Text and item location entries
──────────────────────────────
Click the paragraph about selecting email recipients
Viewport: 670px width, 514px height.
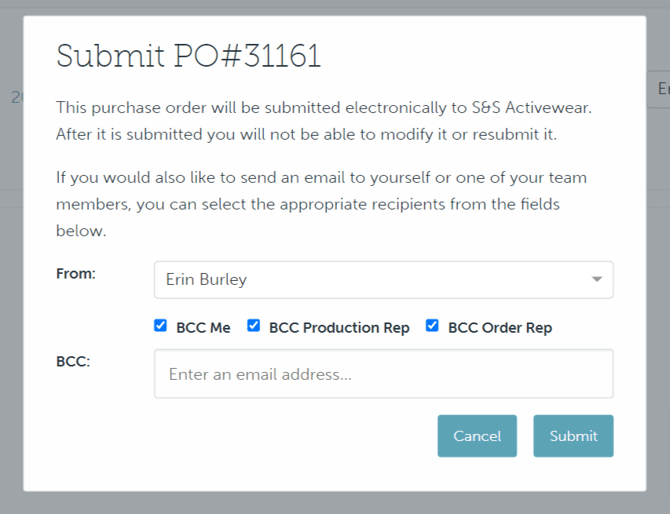point(321,204)
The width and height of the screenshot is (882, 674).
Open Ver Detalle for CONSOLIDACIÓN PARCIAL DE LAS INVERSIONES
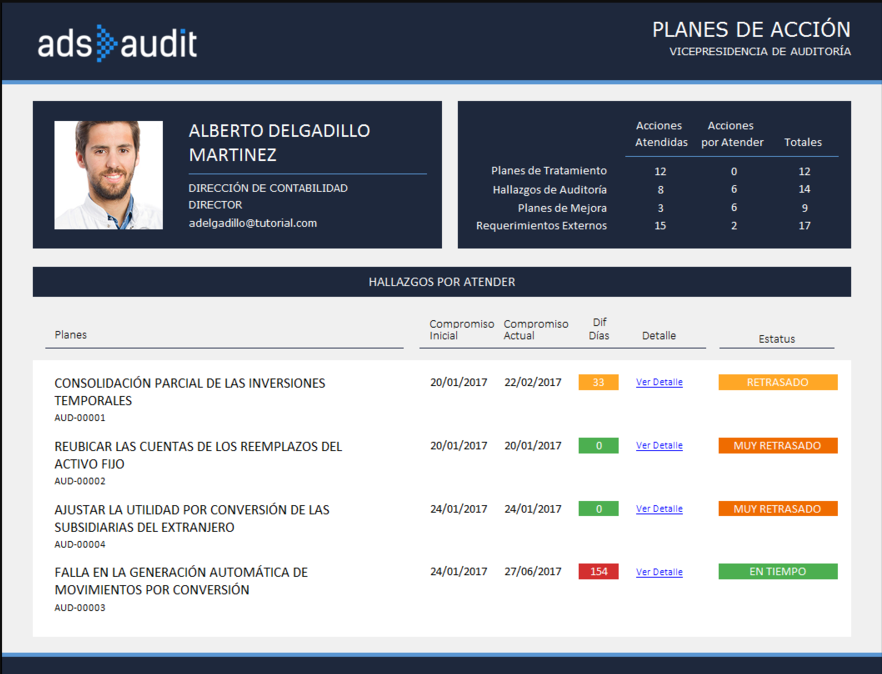[x=658, y=382]
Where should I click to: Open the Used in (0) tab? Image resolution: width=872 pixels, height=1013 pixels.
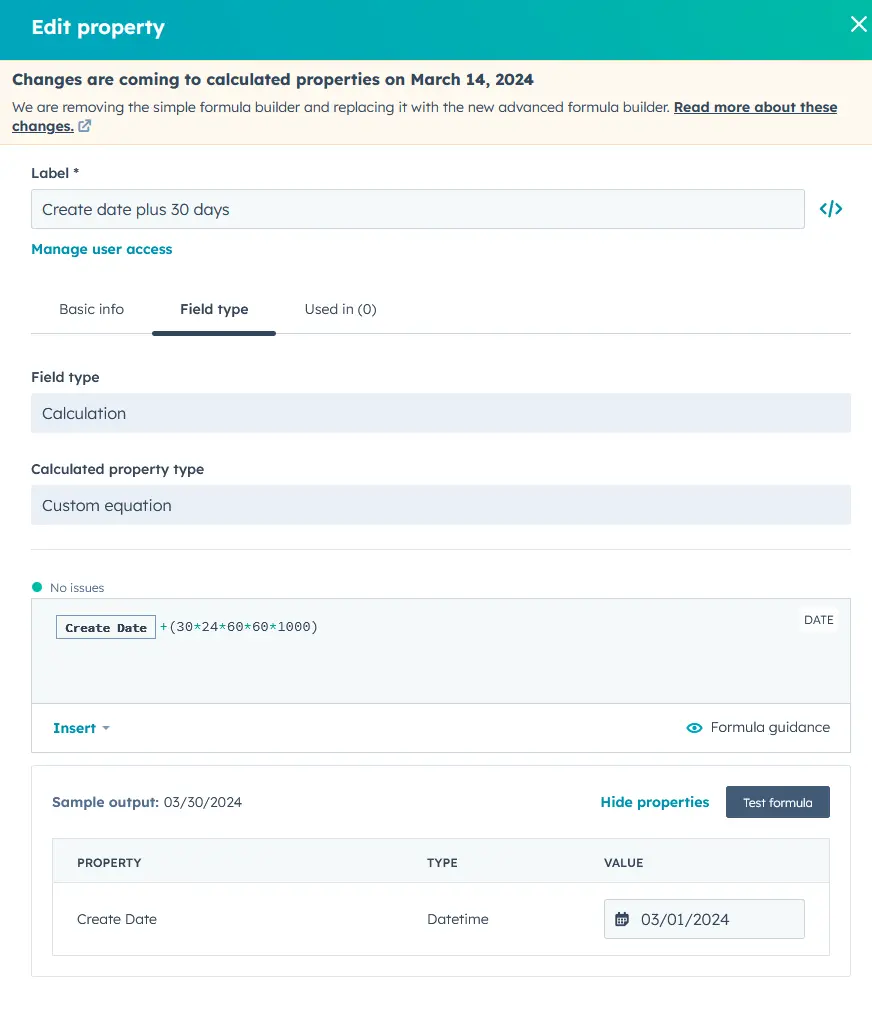click(x=340, y=309)
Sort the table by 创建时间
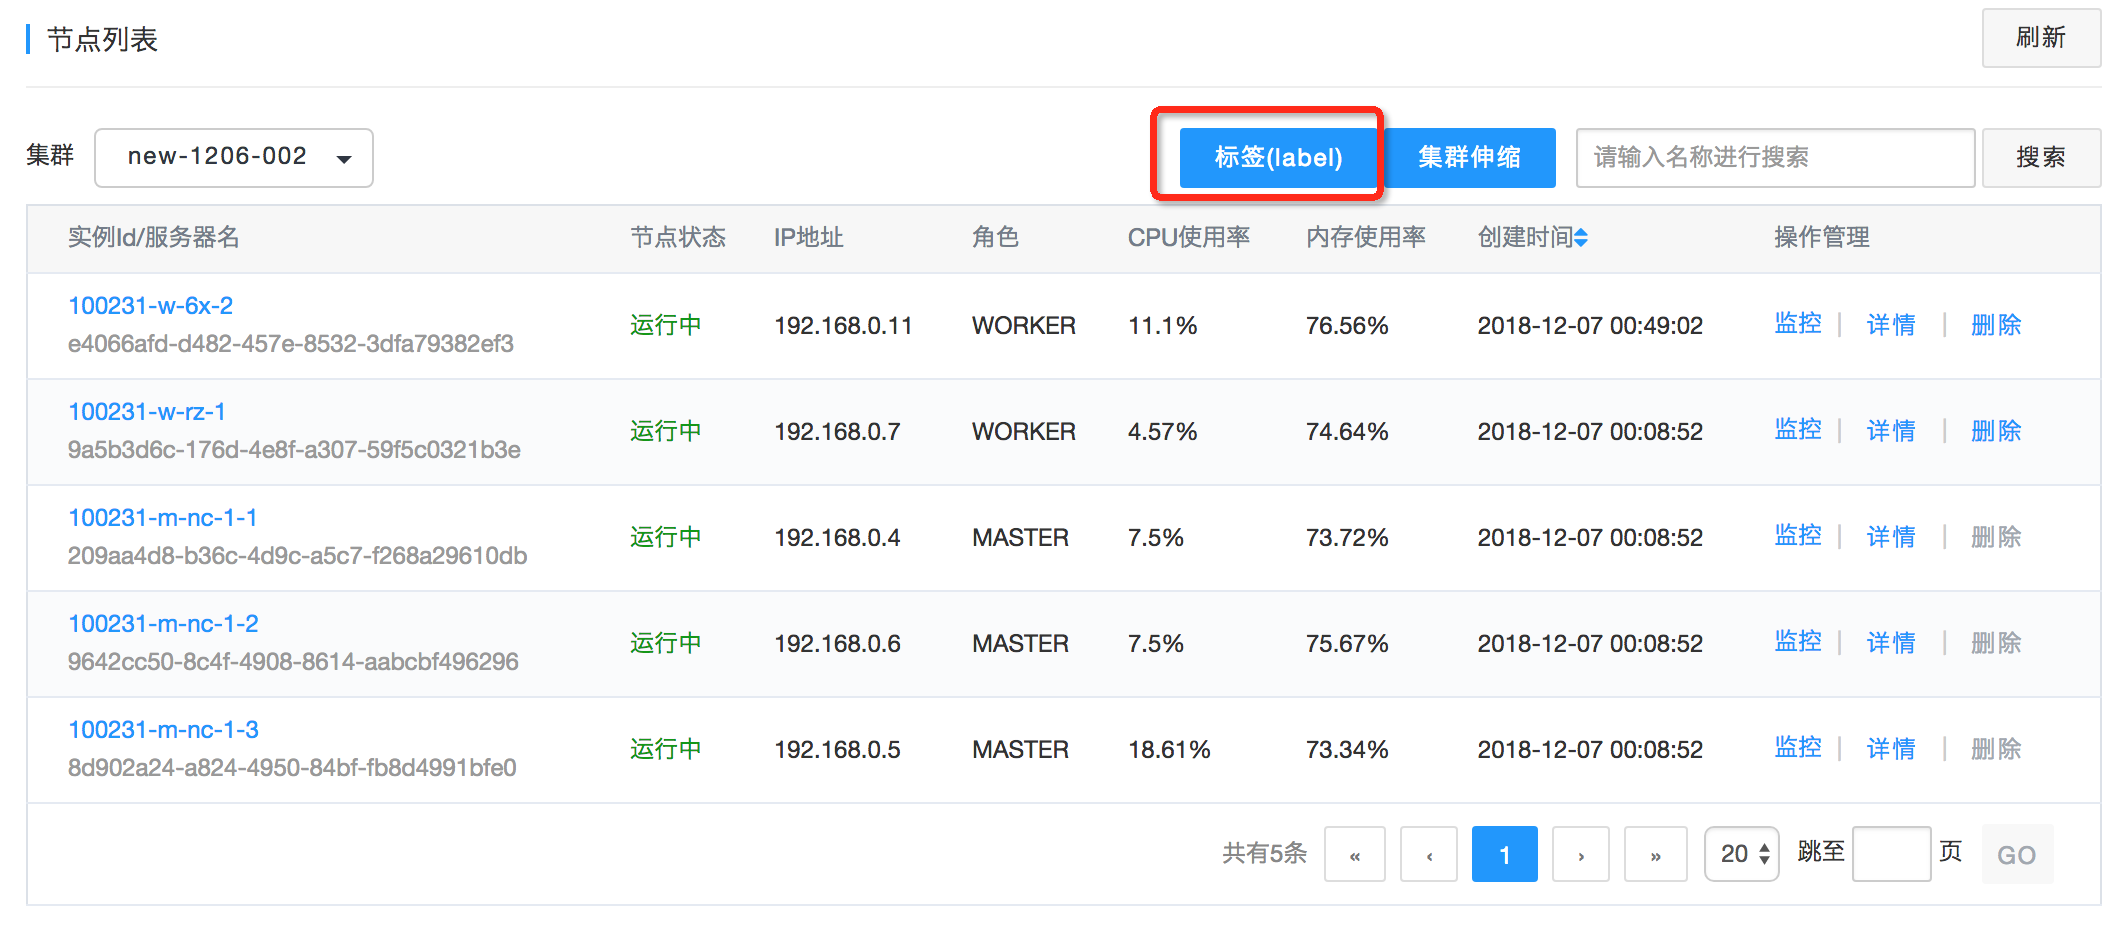 (x=1532, y=237)
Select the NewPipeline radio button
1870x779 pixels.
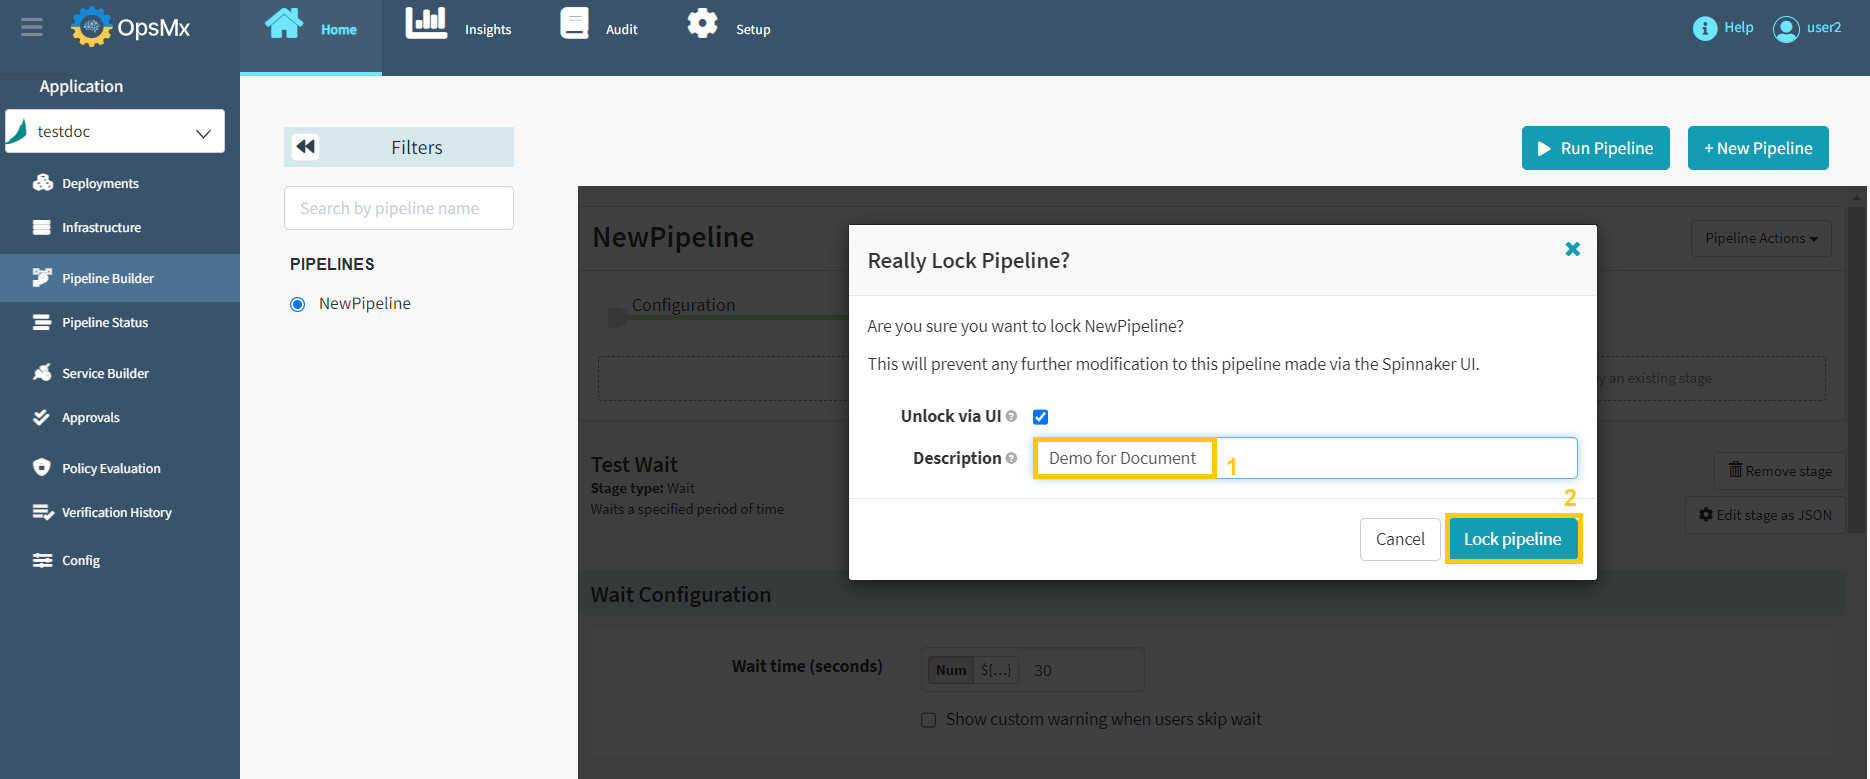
──────────────────────────────
Given problem
Convert each line of the material into a string in a JSON list, one string per line, skipping blank lines and leaving out the pictures.

Result below
[
  "Click the paragraph about selecting email recipients",
  "Viewport: 670px width, 514px height.",
  "point(321,204)",
  "The width and height of the screenshot is (882, 674).",
  "Open Ver Detalle for CONSOLIDACIÓN PARCIAL DE LAS INVERSIONES",
  "[x=658, y=382]",
  "Where should I click to: Open the Used in (0) tab? Image resolution: width=872 pixels, height=1013 pixels.",
  "click(x=340, y=309)",
  "Sort the table by 创建时间",
  " (x=1532, y=237)",
  "Select the NewPipeline radio button",
  "1870x779 pixels."
]